El diablo, que ya se ha calentado, comienza  a escupir preguntas. ¿Todo bien?¿Y la guerra de egos desde el momento que aparece el nido para saber quién se hace cargo de él ,si el ministerio, si el CSIC, si la asociación que atiende los varamientos en Almería, si la Junta de Andalucía? ¿Por qué no se informó del nido hasta que no faltaban dos semanas, como se hace en otras provincias, no confían en los almerienses, tenían miedo a no estar a la altura, no sabían cómo custodiarlo durante dos meses?  Si se mantuvo en secreto para protegerlo, ¿por qué cuando hay un acto vandálico no se decide comenzar la custodia?


¿Por qué si a los voluntarios se les aplaude por su excelente trabajo ni siquiera se les ha pagado un seguro, la manutención y el desplazamiento hasta el nido, tan difícil es encontrar en un mes y medio 1.500 euros  para cubrir esos gastos cuando, probablemente, en la comida que se regalaron los políticos tras  las fotos se gastaron mucho más? ¿Por qué no han aprovechado para hacer, durante dos meses, educación ambiental en las redes y en los medios de comunicación y captar la atención de todos como se hacen en otras provincias, donde se pudo seguir por streaming el nacimiento de las tortugas?

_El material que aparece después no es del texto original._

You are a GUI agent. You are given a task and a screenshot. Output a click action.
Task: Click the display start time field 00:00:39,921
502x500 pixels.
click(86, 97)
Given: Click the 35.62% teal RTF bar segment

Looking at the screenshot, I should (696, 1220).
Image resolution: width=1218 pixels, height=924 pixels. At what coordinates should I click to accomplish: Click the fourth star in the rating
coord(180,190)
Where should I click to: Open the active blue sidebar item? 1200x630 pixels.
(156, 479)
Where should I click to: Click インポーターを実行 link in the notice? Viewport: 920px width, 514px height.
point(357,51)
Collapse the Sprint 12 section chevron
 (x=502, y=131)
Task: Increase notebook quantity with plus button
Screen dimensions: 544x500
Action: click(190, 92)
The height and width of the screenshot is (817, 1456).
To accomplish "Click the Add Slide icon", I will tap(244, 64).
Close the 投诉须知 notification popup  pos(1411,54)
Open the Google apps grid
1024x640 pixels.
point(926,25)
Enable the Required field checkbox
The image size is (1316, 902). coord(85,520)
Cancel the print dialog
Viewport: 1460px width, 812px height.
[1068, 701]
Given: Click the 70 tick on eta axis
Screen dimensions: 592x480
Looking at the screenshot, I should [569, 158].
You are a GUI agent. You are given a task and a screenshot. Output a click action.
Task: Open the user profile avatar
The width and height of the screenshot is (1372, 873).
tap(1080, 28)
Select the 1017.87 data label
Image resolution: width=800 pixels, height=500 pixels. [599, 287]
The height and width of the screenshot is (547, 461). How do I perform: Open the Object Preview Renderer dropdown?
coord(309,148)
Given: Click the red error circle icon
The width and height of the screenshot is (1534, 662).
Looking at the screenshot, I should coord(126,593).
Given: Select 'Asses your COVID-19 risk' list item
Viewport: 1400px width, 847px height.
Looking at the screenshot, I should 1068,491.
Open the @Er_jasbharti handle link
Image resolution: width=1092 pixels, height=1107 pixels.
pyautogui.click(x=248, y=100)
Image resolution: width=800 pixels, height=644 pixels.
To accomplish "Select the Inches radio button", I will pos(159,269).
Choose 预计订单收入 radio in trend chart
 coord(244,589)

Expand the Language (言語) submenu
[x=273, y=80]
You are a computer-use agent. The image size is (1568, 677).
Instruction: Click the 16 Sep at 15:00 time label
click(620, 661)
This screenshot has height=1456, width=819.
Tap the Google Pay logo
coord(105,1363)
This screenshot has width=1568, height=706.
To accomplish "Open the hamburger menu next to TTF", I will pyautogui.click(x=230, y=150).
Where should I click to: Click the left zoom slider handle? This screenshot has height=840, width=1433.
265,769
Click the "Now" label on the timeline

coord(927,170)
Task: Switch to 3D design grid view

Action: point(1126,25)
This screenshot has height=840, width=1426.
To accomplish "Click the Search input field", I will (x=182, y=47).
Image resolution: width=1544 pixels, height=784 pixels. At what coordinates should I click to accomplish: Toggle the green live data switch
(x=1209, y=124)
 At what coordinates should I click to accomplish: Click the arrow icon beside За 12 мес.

¿Por qué no se implica a todos los colectivos ambientales en su custodia  como en otras provincias en las que se cuenta con varias asociaciones para repartir el trabajo y, en este caso, intentar cubrir los gastos de los voluntarios?¿Por qué esos políticos que ahora se hacen las fotos eliminaron las ayudas al voluntariado y la educación ambiental, entre ellas las destinadas al Proyecto Caretta, que estaba diseñado para enseñar a los trabajadores de playas y a la ciudadanía a identificar los nidos, y cubrir los gastos generados por su custodia?


Tengo que parar al diablo o me volverá loco. Lo único que le digo es que le pregunte a la Consejería de Agricultura, Ganadería, Pesca y Desarrollo Sostenible, porque son los responsables de la falta de un protocolo para que no haya guerra de expertos cuando aparece un nido, de la falta de recursos al voluntariado, del silencio y oscurantismo respecto al nido, de la poca habilidad de aprovechar el nido para hacer publicidad turística y educación ambiental(ni la nombran en su nota de prensa) de la buena, la del proceso, la de la participación ciudadana, la que busca cambios sostenibles en el tiempo y no parches puntuales improvisados por los propios voluntarios. 


Por cada experto hacen falta miles de educadores ambientales para que la ciencia, el conocimiento, cale a toda la población.